**Exercise**
Reproduce the article on crypto portfolio optimization below word for word.
Quoted text start
Crypto Portfolio Optimization Part 2: Pareto Optimization

Crypto Portfolio Optimization Part 2: Pareto Optimization

In this article I will continue on crypto portfolio optimization. This time, return and risk are considered simulatenously which leads us to a Pareto optimization problem. In the following we are going to apply that to cryptocurrencies with the largest market capitalization.

Additional disclaimer: This is no investment advice or encouragement to buy Crypto. Please, do your own research before investing. This tutorial is only for educational purposes and therefore meant to explain simulation concepts using Python. Furthermore, all mentioned cryptocurrencies are just for illustrative purposes.

Portfolio Optimization

In the last article I was talking about correlation coefficients for crypto portfolio optimization.
Quoted text end
Source data start
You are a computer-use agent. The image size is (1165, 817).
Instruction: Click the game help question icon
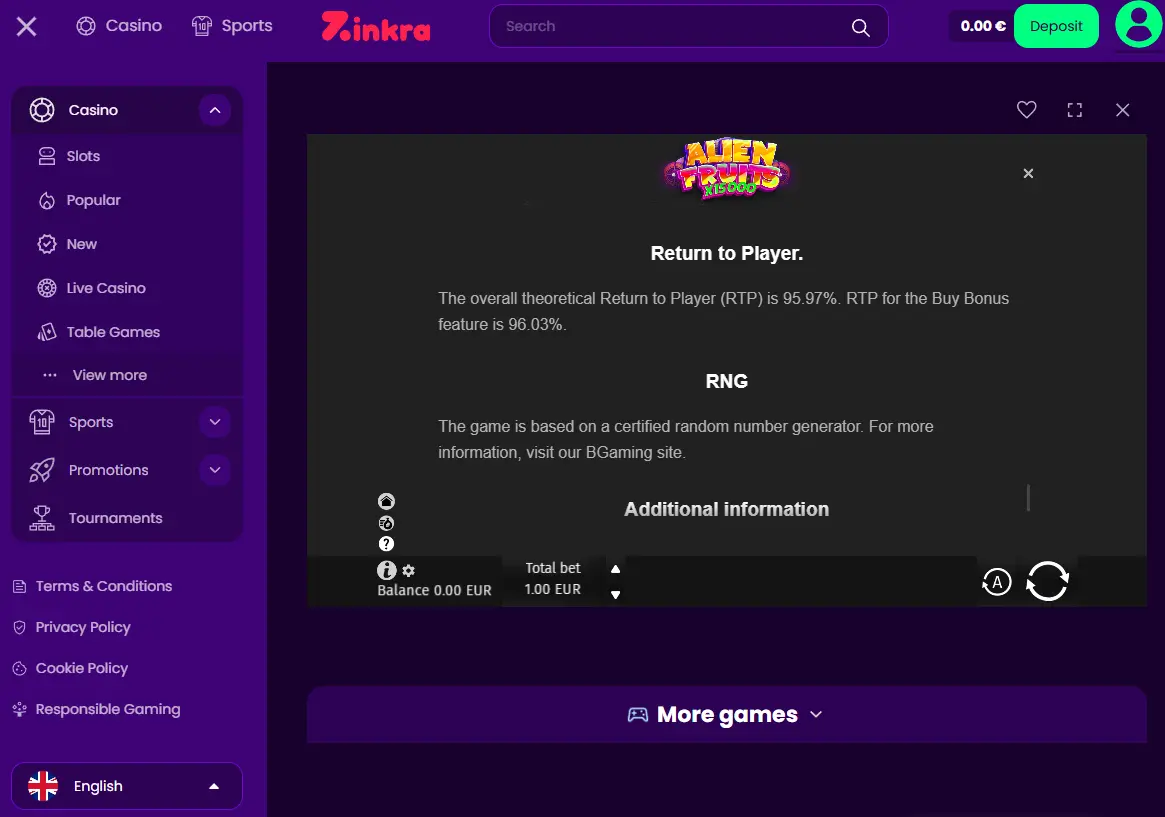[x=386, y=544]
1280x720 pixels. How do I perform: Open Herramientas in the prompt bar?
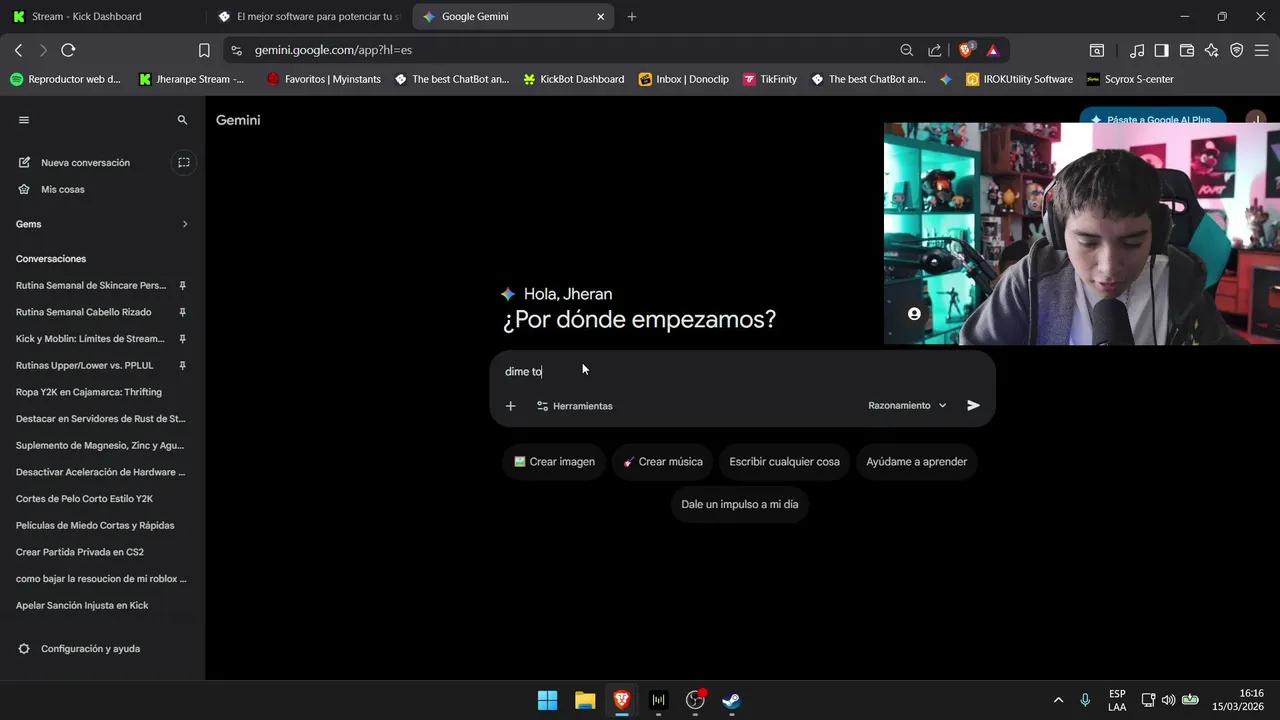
Source data end
**Result of the exercise**
Crypto Portfolio Optimization Part 2: Pareto Optimization

Crypto Portfolio Optimization Part 2: Pareto Optimization

In this article I will continue on crypto portfolio optimization. This time, return and risk are considered simulatenously which leads us to a Pareto optimization problem. In the following we are going to apply that to cryptocurrencies with the largest market capitalization.

Additional disclaimer: This is no investment advice or encouragement to buy Crypto. Please, do your own research before investing. This tutorial is only for educational purposes and therefore meant to explain simulation concepts using Python. Furthermore, all mentioned cryptocurrencies are just for illustrative purposes.

Portfolio Optimization

In the last article I was talking about correlation coefficients for crypto portfolio optimization.